Over the years, I have built fine furniture, milked a cow barehanded, raced at Watkins Glen, designed and built a 30′ boat in my barn, taught college, founded a health center, hosted a television program, invented machinery, touched lion cubs and sharks, learned how to make stained glass windows, had dinner at the Tavern On The Green, published more than a half-million words in newspapers, shaved my head, sold and donated photographs, lived on an island, and made two great friends, one via the Interwhatsit™ although she lives thousands of miles away. Recently, thanks to this blog and the same Intertoob™, I’ve convinced all of my rug chewing right handed friends — including the bikers — that I am the devil spawn of Leo Trotsky and all of my loony left handed friends — including the Far Green true believers — that I am the consummate mouthpiece of Genghis Khan. Lots of buttons pushed.

It is time to find some more buttons. I don’t know yet if I’ll write the Great American novel. I don’t particularly want to learn to belly dance but I wouldn’t mind learning to juggle. I want not to worry about bills and taxes and appointments but I may sell my business.
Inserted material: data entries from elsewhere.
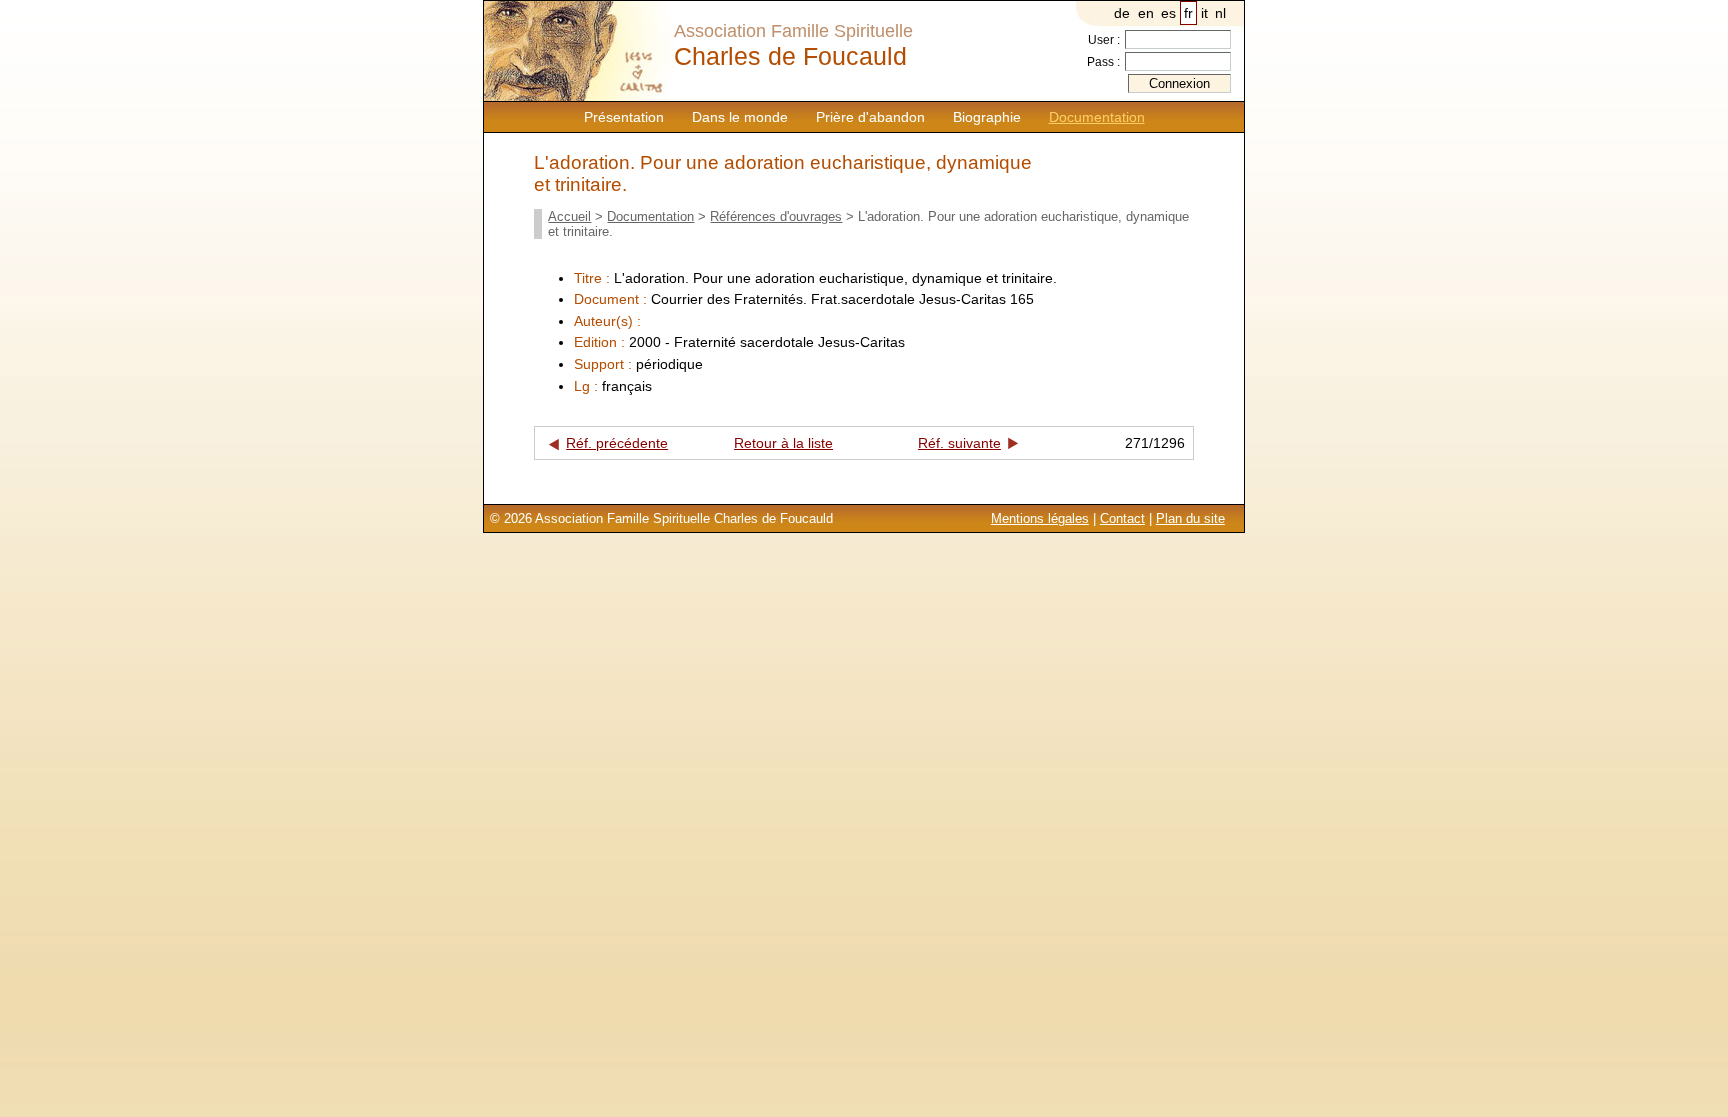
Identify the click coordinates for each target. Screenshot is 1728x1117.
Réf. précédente (617, 443)
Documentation (1097, 117)
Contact (1122, 518)
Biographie (987, 117)
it (1204, 13)
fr (1188, 13)
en (1146, 13)
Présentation (624, 117)
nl (1220, 13)
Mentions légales (1040, 518)
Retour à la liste (783, 443)
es (1168, 13)
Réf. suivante (959, 443)
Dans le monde (740, 117)
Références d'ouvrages (776, 216)
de (1122, 13)
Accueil (569, 216)
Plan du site (1190, 518)
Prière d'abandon (870, 117)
I do know I will work to keep my two friends.

You can’t leap over a canyon in two small jumps. And when you find a button, push it.

2 thoughts on “Buttons

  1. Re: Buttons.

    I enjoyed your rueful, woeful, melancholic and nostalgic trip down memory lane. I do that often the older I get.

    Once, I began writing my autobiography; but after a dozen pages I realized it was a bunch of shit and that nobody would believe it — even though I have the scars as proof.

    My son found the manuscript and decided to make it a biography with me filling in the blanks. After another dozen pages he quit because he didn’t believe a word of it.

    Basically I did in life what you implied… and that was to push whatever button I found that made something nice happen in my life. From time to time I pushed the wrong one, but it seemed to have turned out okay — so far, at least.

    But I do still have this runny ear.

    Good luck on the roofing job. Remember, your pal spells his name Rufus and not Roofus for a reason.